-------- DATASET EXCERPTS --------
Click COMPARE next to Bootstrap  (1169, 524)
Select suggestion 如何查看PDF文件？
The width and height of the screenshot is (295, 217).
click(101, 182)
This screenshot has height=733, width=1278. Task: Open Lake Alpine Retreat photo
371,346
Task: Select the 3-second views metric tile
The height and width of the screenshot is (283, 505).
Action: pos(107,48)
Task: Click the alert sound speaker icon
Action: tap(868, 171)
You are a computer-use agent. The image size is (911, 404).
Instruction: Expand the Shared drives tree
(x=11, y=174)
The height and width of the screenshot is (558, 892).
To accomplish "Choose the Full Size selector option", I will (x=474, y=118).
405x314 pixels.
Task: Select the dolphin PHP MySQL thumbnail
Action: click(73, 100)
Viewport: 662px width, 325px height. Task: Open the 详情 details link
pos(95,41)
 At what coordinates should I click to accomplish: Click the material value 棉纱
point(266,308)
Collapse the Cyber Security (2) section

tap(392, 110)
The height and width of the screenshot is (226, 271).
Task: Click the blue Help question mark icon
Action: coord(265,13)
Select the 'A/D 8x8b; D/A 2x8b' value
--------
_TASK_
What you give back must match the records word for word.

_WRITTEN SOLUTION_
Click COMPARE next to Bootstrap  (1169, 524)
Select suggestion 如何查看PDF文件？
The width and height of the screenshot is (295, 217).
click(101, 182)
This screenshot has height=733, width=1278. Task: Open Lake Alpine Retreat photo
371,346
Task: Select the 3-second views metric tile
The height and width of the screenshot is (283, 505).
Action: pos(107,48)
Task: Click the alert sound speaker icon
Action: tap(868, 171)
You are a computer-use agent. The image size is (911, 404).
Instruction: Expand the Shared drives tree
(x=11, y=174)
The height and width of the screenshot is (558, 892).
To accomplish "Choose the Full Size selector option", I will (x=474, y=118).
405x314 pixels.
Task: Select the dolphin PHP MySQL thumbnail
Action: click(73, 100)
Viewport: 662px width, 325px height. Task: Open the 详情 details link
pos(95,41)
 At what coordinates should I click to accomplish: Click the material value 棉纱
point(266,308)
Collapse the Cyber Security (2) section

tap(392, 110)
The height and width of the screenshot is (226, 271).
Task: Click the blue Help question mark icon
Action: coord(265,13)
Select the 'A/D 8x8b; D/A 2x8b' value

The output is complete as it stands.